Senior AI Runtime Engineer

Modular
Summary
Join Modular, a company revolutionizing AI infrastructure, and become an AI Runtime Engineer. You will design and develop runtime optimizations for CPU and GPU efficiency, port the Modular runtime stack to new hardware platforms, and collaborate with various teams to achieve state-of-the-art performance. This role involves working with customers to understand their needs and collaborating on performance analysis and benchmarking systems. The ideal candidate has 5+ years of experience in high-performance computing, expertise in C++, and experience with CPU or GPU runtime optimizations. Modular offers competitive compensation, including stock options, and world-class benefits such as premier insurance plans, 401k matching, and flexible paid time off.
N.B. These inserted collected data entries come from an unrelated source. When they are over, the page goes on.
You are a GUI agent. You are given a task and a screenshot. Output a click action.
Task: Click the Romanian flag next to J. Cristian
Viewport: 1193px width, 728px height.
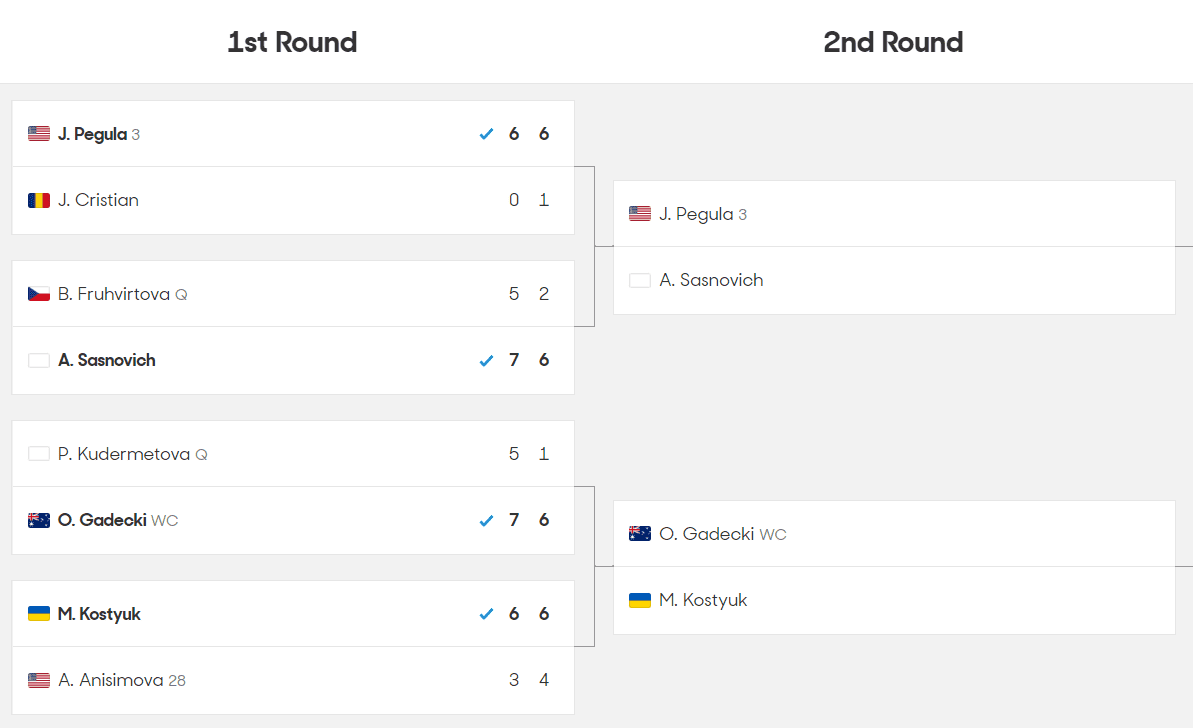point(39,200)
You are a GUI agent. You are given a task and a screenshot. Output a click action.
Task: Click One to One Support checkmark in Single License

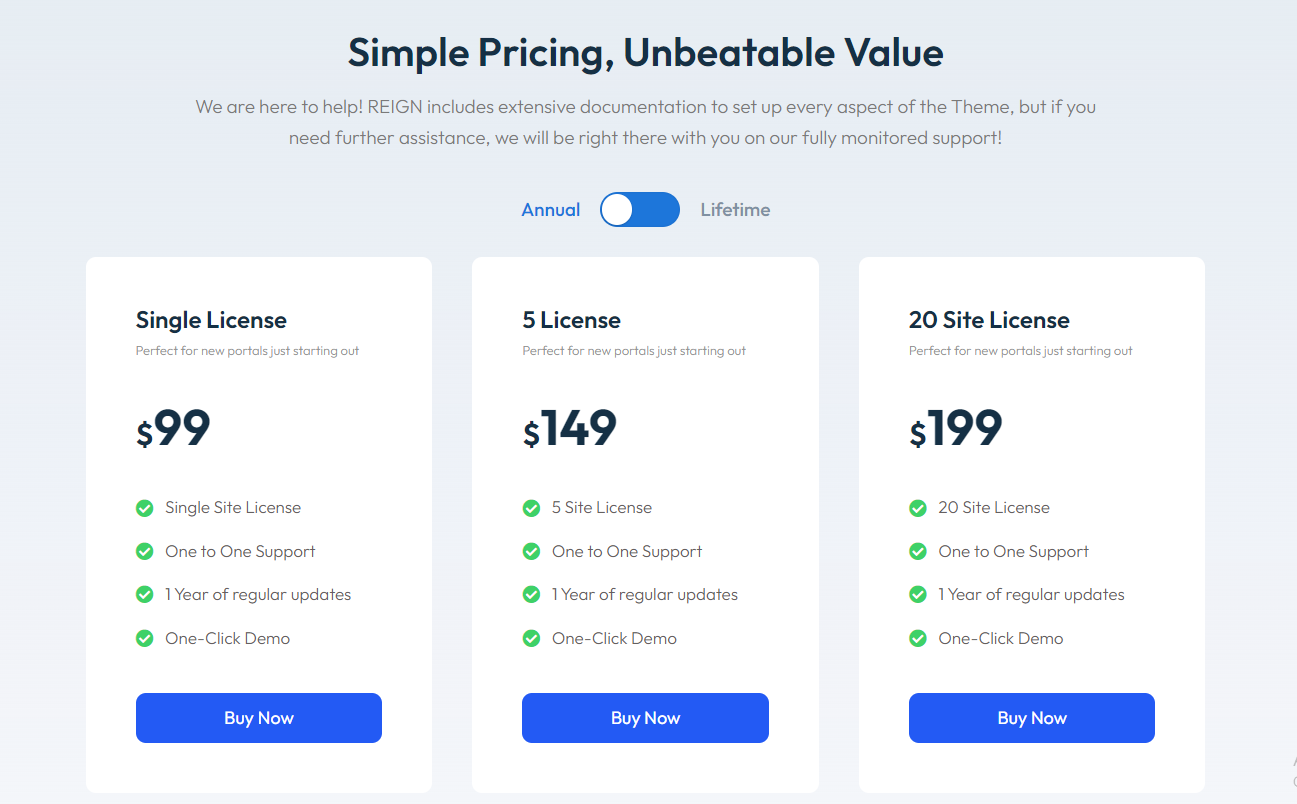pyautogui.click(x=145, y=551)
The position can be based in Los Altos, CA, or remotely from the US or Canada.
Requirements
- 5+ years of experience working on high-performance computing systems
- Experience in C++ programming and complex software systems
- Experience with CPU or GPU runtime optimizations and performance analysis on CPUs, GPUs, or AI accelerators
- Proficiency with one or more profiling tools (CPU or GPU)
- Creativity and curiosity for solving complex problems, a team-oriented attitude that enables you to work well with others, and alignment with our culture
Responsibilities
- Design and develop runtime and cross-stack optimizations to improve CPU and GPU efficiency, addressing issues such as CPU overhead, caching, and data locality across multiple devices
- Port the Modular runtime stack to new hardware platforms and develop an API to streamline this process
- Collaborate with the compiler, kernels, serving, and models teams to design core technologies that achieve state-of-the-art end-to-end performance on various CPU and GPU hardware
- Collaborate with the customer success team and engage with customers to understand their performance requirements and use cases
- Collaborate with tooling and infrastructure teams to design systems for automated performance analysis and benchmarking
Preferred Qualifications
- Experience with ML graph optimizations, parallel / distributed programming, heterogeneous ML computation, and/or code generation
- Exposure to MLIR, LLVM, and/or the Mojo programming language
- Advanced degree in Computer Science or a related area is a plus
Benefits
- Premier insurance plans
- Up to 5% 401k matching
- Flexible paid time off